|...the top half of the building...|
The journey is about 5 minutes.
The ferry goes as fast as a well paddled canoe.
We emptied our pockets of change, trying to find enough money to get on the ferry: $2.50 HKD each way. That is the equivalent of $.40 a ride for the Upper Deck. The lower deck is cheaper. “Did we ride first class when we were here ten years ago, Greg?” Neither could remember.
|... the bottom half of the building ... |
... I couldn't get it all in one frame ...
We leaned over the rail and watched a long time.
Wyona spotted a digger, not at ground level, but one at the bottom of the excavation. Greg watched an 18 wheeler taking earth away from the construction site. He was curious as to why all of the wheels were washed before the machine went out onto the road.
|... Not the Hong Kong I remember ...|
The shopping consisted of Armani, Dior, Cardin ... all of the big French and Italian designers.
I won’t say that the windows were not breath-taking. We had shopped a bit at Harbour City, Kowloon before we left. The Star Emporium, which Wyona and Greg remembered from the past, is not up-scale. I stopped to see the jewellery in a window, where the sign in its bottom left corner said, and “Sorry.

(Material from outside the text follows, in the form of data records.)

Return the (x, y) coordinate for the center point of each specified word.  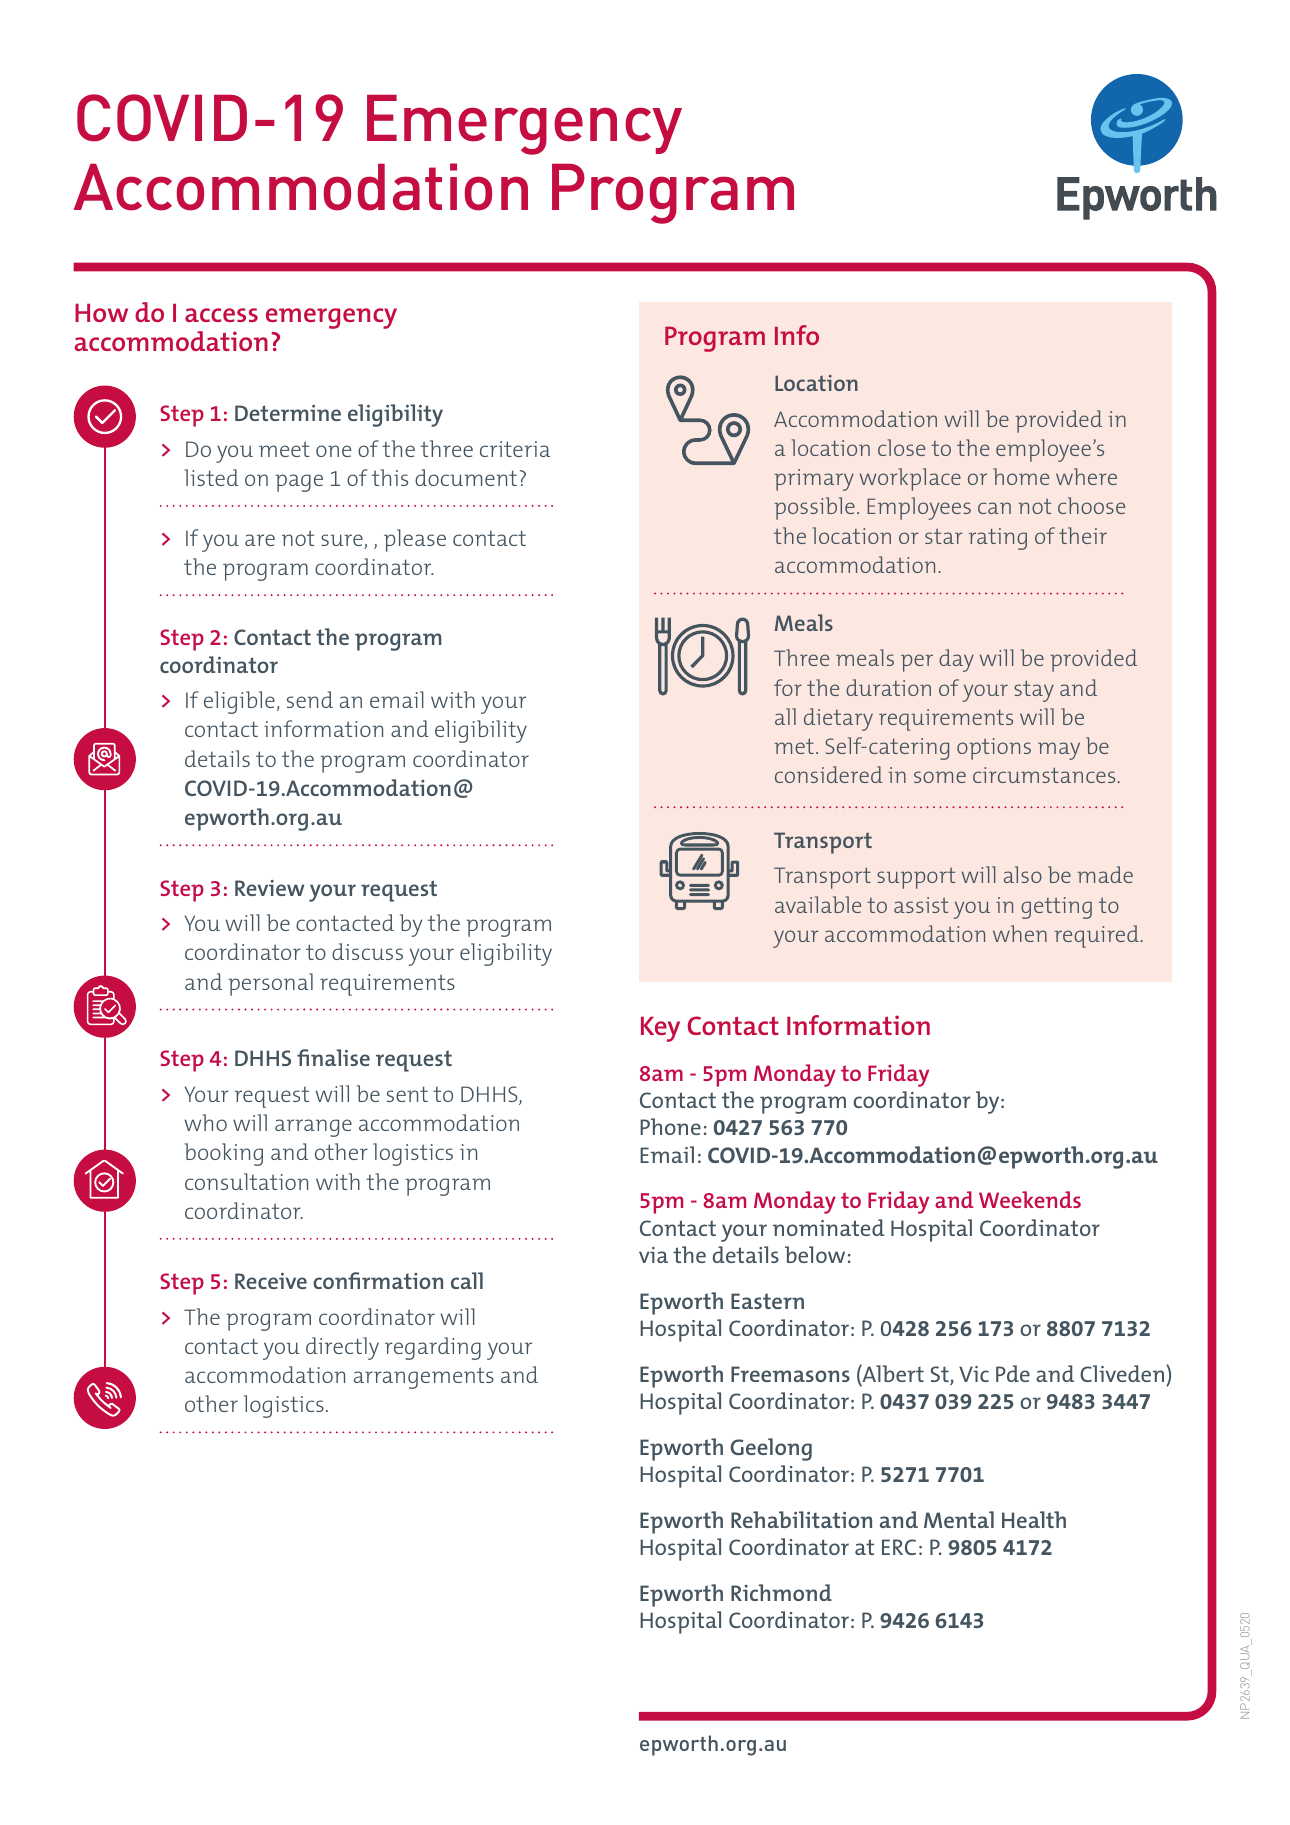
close (901, 447)
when (1020, 933)
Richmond (781, 1592)
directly (342, 1348)
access (221, 315)
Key (660, 1029)
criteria (515, 449)
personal (270, 984)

We do not sell zircons or silver.” Whoops to anyone who wants silver or something that looks like a diamond, flashes like a diamond, sparkles like a diamond ... but is a zircon.
|... China, always under construction ...|
Greg stayed in Hong Kong.
“Don’t hurry home to join us for dinner. We will probably just eat the fruit in our room. Enjoy yourself wandering the streets of Hong Kong to the very last minute,” Wyona said as we left him, turning ourselves back to the ferry.
She has a good sense of when to turn back. I want to go on with Greg, but I know that I can’t do 18 hours straight with no rest. Greg stopped to take out a map and give us detailed instructions as to how to get home. We both listened, for walking the streets has been easier when he is out in front.
|In Chna this is smog in the air |
In Dubai it would be sand in the air
“Oh no,” Wyona said later. “We are half way beneath the underpass that leads to the subway, just the way Greg told us not to go. Oh well, at least we know where we are. Grab the map and let’s make some corrections. He never needs to know how we failed. New route -- down Salisbury, up Handkow, across Peking and up Lock Street,” she murmured. “How could we have followed so exactly the very route he told us to avoid?”
We want to go back to the equivalent of the Chinese Five and Dime tonight where there is stuff piled in all of the isles, good hanging on high hooks from the ceilings, shelves partitioned and then crowded with merchandise still in boxes – no high end designers for us.
Not even looking at anything as low as zircons or silver. Tonight we are going right to the bottom.
|... a double decker bus goes one way ...|
This can only be matched by yesterday’s adventure at the Temple Market.
For the best purchase of the night, Wyona found the lazer light she had been admiring in London – one similar to the mirror ball. The best price at the front of the market was $60. By the time she got to the end of the market, she found the same model for $20. Now that was fun.
|... a second double decker ...|
I even loved it when the rain started to fall. 11:30 pm and Greg said, “Let’s get out of the rain and take a taxi home.” Every empty taxi window that rolled down for him rolled right back up.
|... images of buildings in buildings ...|
“What is wrong?”, Wyona asked.
“They won’t take us. They want fares that are going to the Hong Kong side and we are only a few blocks away.”
So we ran in the rain, me just a few feet behind them – which is why my pedometer finally measured 8,524 steps last night. If our hotel had been a little further away, I would have made it to my 10,000 step daily goal.